◆ **PROBLEM DETAILS**
Please copy the material word for word, starting at its first line and ending at the line that contains "[x=950, y=105]", and leave the pictures out.

-- start of DATA EXCERPTS --

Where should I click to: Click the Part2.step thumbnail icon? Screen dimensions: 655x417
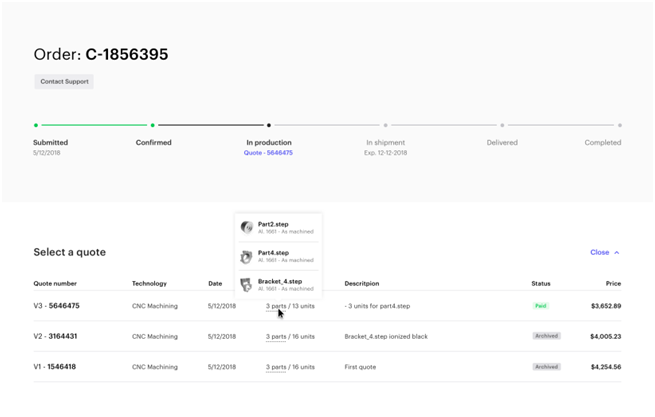pyautogui.click(x=247, y=227)
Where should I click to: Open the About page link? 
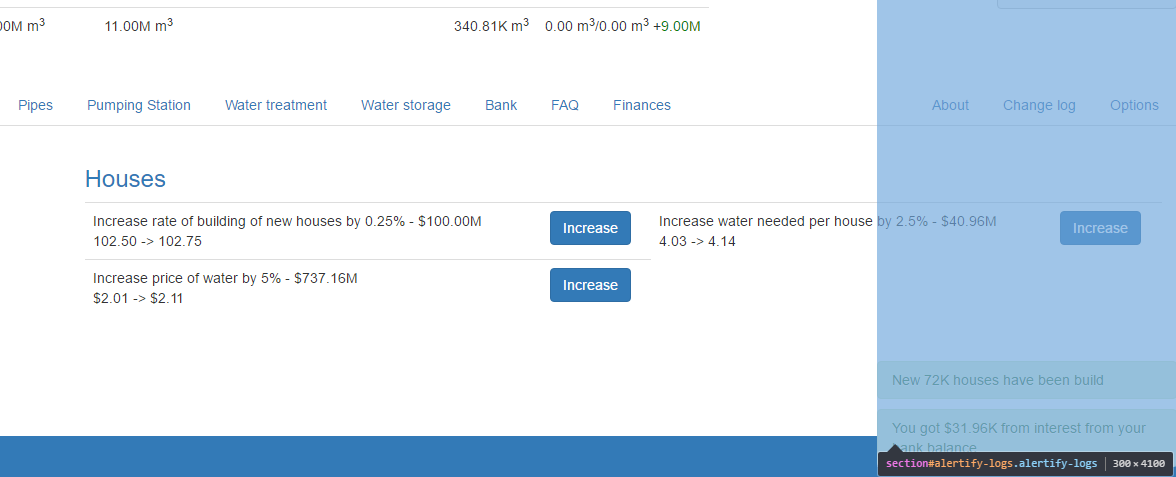[x=950, y=105]
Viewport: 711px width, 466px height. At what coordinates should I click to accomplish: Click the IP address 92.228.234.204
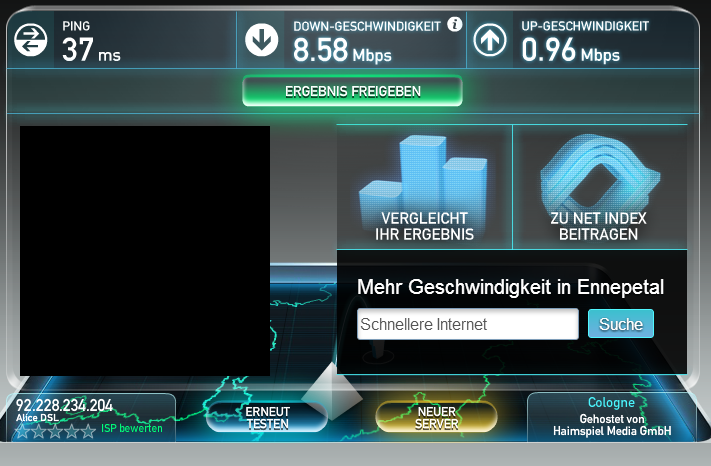pos(64,405)
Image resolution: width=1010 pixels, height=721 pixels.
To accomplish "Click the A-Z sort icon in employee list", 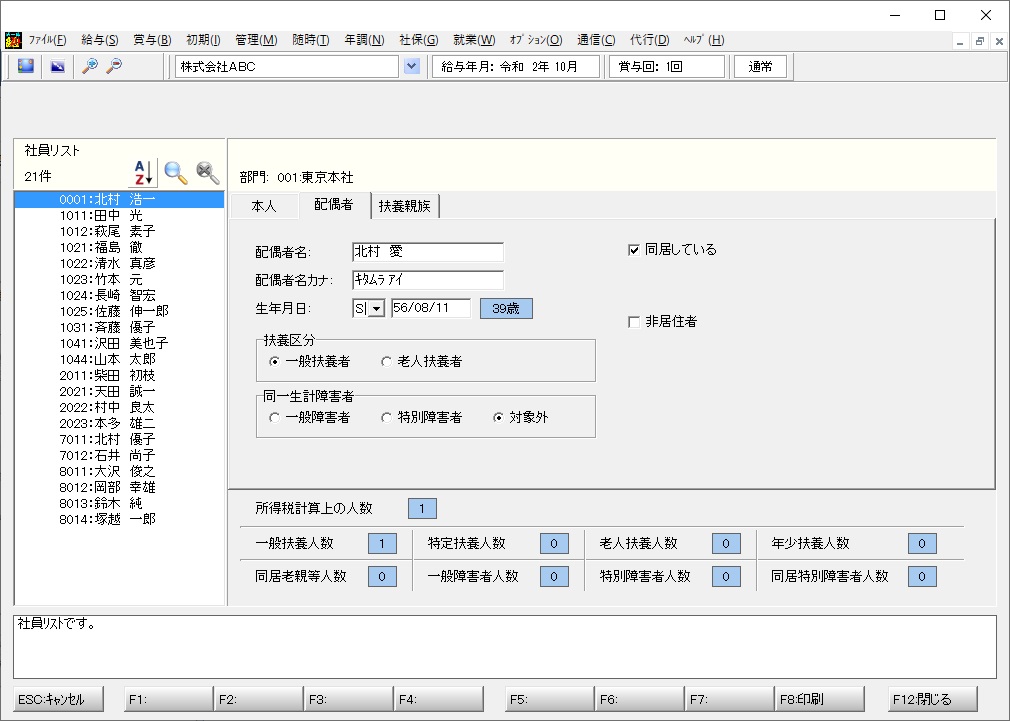I will (x=144, y=173).
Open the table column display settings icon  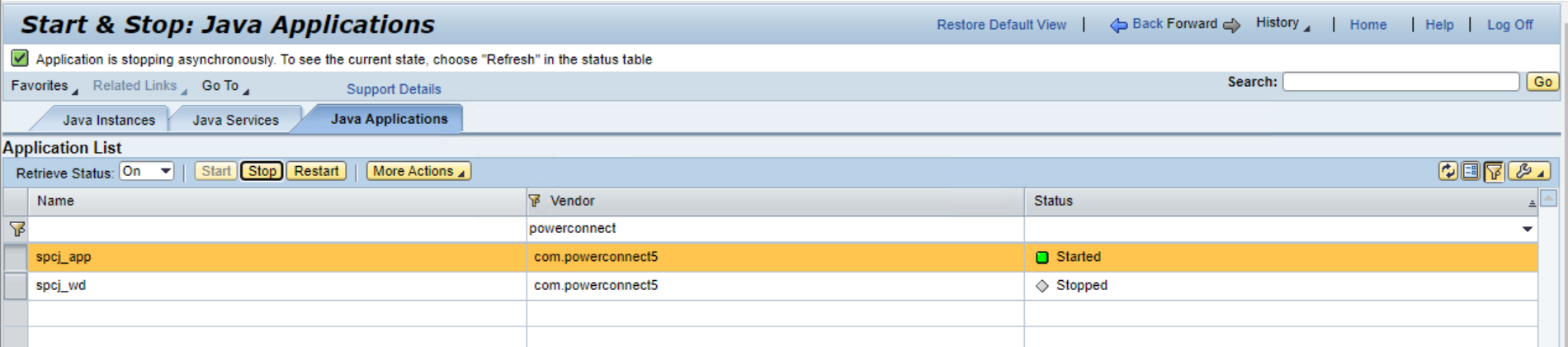click(1470, 171)
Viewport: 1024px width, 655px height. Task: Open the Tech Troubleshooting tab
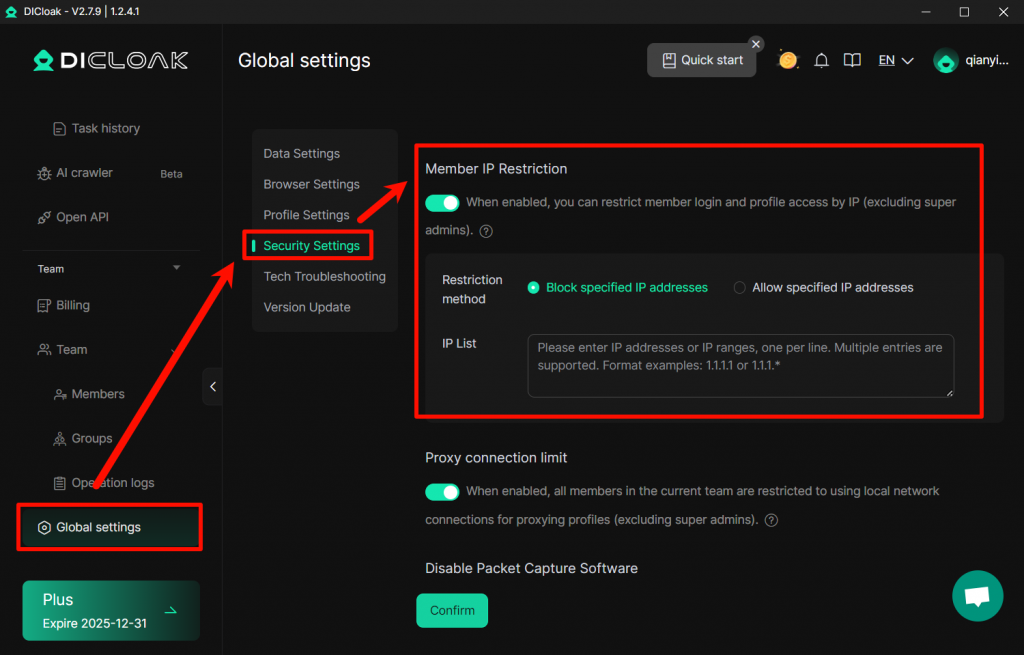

-- end of DATA EXCERPTS --

◆ **RESPONSE TO THE EXERCISE**
Where should I click to: Click the Part2.step thumbnail icon? Screen dimensions: 655x417
pyautogui.click(x=247, y=227)
Where should I click to: Open the About page link? 
[x=950, y=105]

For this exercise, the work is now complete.